They Migrated From Chiapas When Opportunities Dried Up, Orchids Brought Them Home

An orchid rehabilitation project is turning a small Mexican community into a tourist magnet — and attracting far-flung locals back to their hometown.

They Migrated From Chiapas When Opportunities Dried Up, Orchids Brought Them Home

Marcos Aguilar Pérez takes care of orchids rescued from the rainforest in his backyard in Santa Rita Las Flores, Mapastepec, Chiapas, Mexico.

Adriana Alcázar González/GPJ Mexico
Adriana Alcázar González

MAPASTEPEC — Sweat cascades down Candelaria Salas Gómez’s forehead as she separates the bulbs of one of the orchids she and the other members of the Santa Rita Las Flores Community Ecotourism group have rescued from the rainforest. The group houses and protects over 1,000 orchids recovered from El Triunfo Biosphere Reserve, in the southeastern Mexican state of Chiapas, after powerful storms.

“When the storms and heavy rains end, we climb to the vicinity of the mountains and collect the orchids that have fallen from the trees.
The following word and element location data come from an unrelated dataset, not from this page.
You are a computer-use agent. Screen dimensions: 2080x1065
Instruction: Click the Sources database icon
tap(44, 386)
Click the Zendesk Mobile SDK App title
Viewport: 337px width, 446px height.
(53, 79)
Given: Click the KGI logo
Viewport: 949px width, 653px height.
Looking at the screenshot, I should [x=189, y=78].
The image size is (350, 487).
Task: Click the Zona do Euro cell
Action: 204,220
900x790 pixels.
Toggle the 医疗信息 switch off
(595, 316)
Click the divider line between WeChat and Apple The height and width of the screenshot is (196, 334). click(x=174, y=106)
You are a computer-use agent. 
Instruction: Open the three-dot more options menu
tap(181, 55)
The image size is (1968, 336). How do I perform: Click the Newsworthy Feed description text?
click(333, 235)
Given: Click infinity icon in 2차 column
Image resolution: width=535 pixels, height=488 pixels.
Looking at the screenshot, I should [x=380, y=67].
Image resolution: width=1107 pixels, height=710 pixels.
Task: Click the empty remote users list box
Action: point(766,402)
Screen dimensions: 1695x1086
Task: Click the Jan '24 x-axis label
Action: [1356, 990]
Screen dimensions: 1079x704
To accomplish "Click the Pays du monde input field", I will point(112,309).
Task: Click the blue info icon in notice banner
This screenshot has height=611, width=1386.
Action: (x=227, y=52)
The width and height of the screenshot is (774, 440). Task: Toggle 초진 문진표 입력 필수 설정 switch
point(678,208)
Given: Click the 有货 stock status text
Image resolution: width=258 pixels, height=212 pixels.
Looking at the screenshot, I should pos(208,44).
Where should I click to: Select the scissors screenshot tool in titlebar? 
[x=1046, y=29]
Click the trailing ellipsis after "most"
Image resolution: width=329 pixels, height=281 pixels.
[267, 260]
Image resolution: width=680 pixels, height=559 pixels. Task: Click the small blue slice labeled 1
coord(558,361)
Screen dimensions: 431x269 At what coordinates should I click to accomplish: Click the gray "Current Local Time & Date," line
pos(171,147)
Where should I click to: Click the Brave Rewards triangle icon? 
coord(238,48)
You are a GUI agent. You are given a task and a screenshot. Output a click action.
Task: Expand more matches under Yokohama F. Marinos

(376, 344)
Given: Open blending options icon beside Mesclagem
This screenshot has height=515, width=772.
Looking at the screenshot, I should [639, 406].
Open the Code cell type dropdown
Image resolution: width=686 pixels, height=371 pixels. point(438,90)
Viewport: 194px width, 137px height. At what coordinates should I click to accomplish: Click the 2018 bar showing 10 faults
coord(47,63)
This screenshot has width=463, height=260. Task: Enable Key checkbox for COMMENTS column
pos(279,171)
We bring them to Santa Rita, care for them, and build their strength to reintegrate them into the reserve later,” says Salas Gómez, 32, as she attaches an orchid to a clay base to help it recover.

Like magnets, the orchids of Santa Rita have exerted a pull on those who have migrated from the area due to lack of opportunity. After years away from home, Salas Gómez was one of those who returned, attracted by the community venture to rescue these flowers and exhibit them as a tourist attraction, which provides residents with an adequate income.